HP 129Xe imaging enables 3-D regional assessment of lung ventilation and gas exchange in a single breath hold. This technique has demonstrated specific patterns of airway and parenchymal lung disease.4 In asthma, it was superior to 3He MRI5 and revealed ventilation abnormalities before bronchodilation. In IPF, it clearly identifies diffusion limitation along with regional defects and pattern of disease that may be unique compared with other causes of pulmonary fibrosis.8 The gas exchange patterns seen in these two PVD patients have some similarities to those seen in IPF, although with notable differences in 129Xe ventilation patterns, which show a more compliant lung in PVD (Fig. 4).
This is the first report of this technology demonstrating its potential utility in the diagnosis of PVD. Further studies of patients with known PVD are needed to fully characterize their ventilation and gas transfer patterns in HP 129Xe MRI and to determine the utility of this technology in its diagnosis and management.
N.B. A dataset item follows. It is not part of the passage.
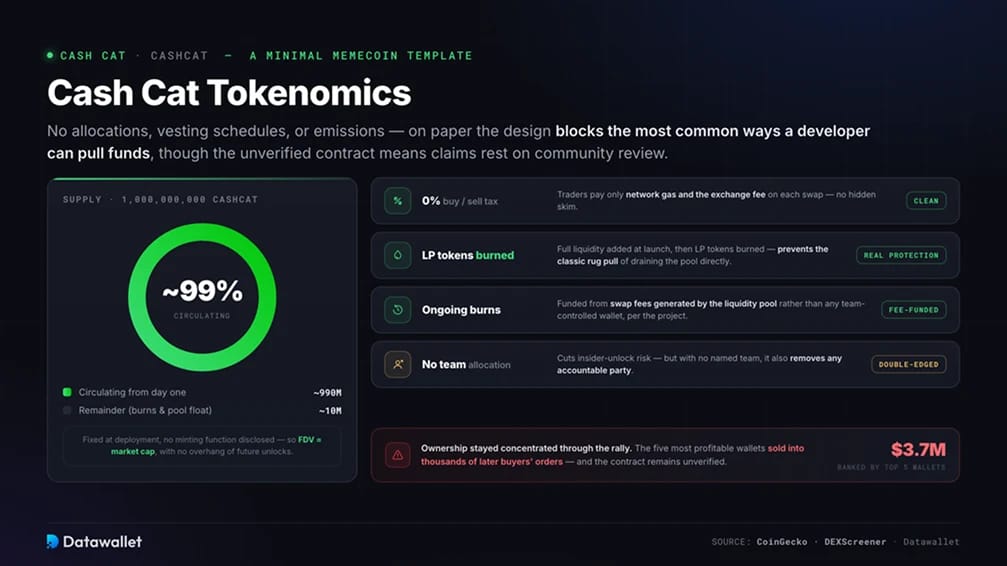
Task: Click the red warning triangle icon
Action: 398,455
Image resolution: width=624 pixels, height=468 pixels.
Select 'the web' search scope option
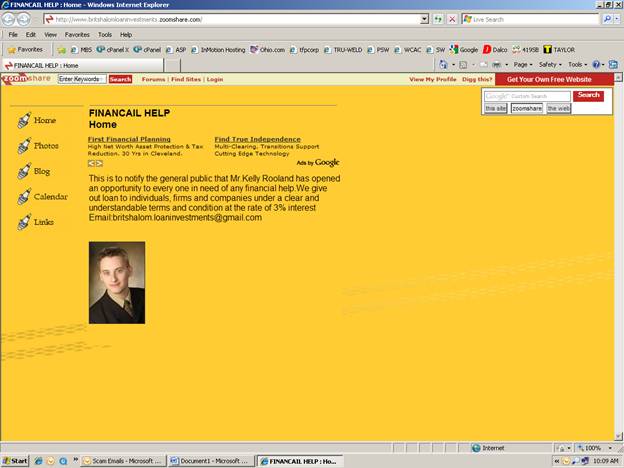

Source of Support: BD is supported by National Institutes of Health (NIH) grants R01HL105643 and P41EB015897. SR is supported by NIH grant K08HL114643, Gilead Research Scholars in Pulmonary Arterial Hypertension, and a Burroughs Wellcome Career Award for Medical Scientists.
Conflict of Interest: BD is a shareholder in Polarean, which is commercializing hyperpolarized 129Xe magnetic resonance imaging technology. All other authors: none declared.